A new Bitcoin scam: bomb threats wreak panic in the US

by Ugnius Kiguolis - -

The FBI and the police across the US say people should not panic

New extortion scam threatens with bomb exposions

It seems like cybercriminals behind sextortion scams[1] decided to go for extremes, as the new scam email campaign focuses on the hoax bomb threats. The emails were sent to millions of Americans asking for Bitcoin payments, and triggered multiple searches and evacuations all across the country.

The new cyber extortion campaign reached businesses, universities, government buildings, and schools on Thursday. As typical, the email has several variations, featuring different subject lines or slightly varied text, but the content remains the same.

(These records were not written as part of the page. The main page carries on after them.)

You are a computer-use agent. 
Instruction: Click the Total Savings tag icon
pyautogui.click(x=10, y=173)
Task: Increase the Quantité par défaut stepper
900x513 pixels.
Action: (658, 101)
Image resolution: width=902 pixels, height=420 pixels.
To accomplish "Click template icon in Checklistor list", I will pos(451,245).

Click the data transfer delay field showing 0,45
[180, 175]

Since May, the FBI and authorities are battling sextortion scams that were extremely active this summer. Hackers were using data breach information (like usernames or passwords) to incorporate it within the spoofed email, claiming that the victim was filed while watching porn, and, if no specified Bitcoin payment is made, the compromising video will be sent to his or her relatives, coworkers, and friends.

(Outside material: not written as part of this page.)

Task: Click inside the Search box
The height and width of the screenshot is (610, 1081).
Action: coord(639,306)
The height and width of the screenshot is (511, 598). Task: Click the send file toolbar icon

While the sextortion focused on the strong human emotion which is a shame, the bomb threats are something that the government and the people take very seriously. Nevertheless, the authorities dismissed the threats and said the most probable purpose of the scam was financial gain, and, possibly, public panic (which did happen for a brief period).

Different scheme but same motive – horrible threats are based on money extortion

Allegedly, the culprit has hired an accomplice that planted the bomb and remains on the site. The criminal then says that the payment of $20,000 worth of Bitcoin should be made to a specified address and then proceeds with the threats:[2]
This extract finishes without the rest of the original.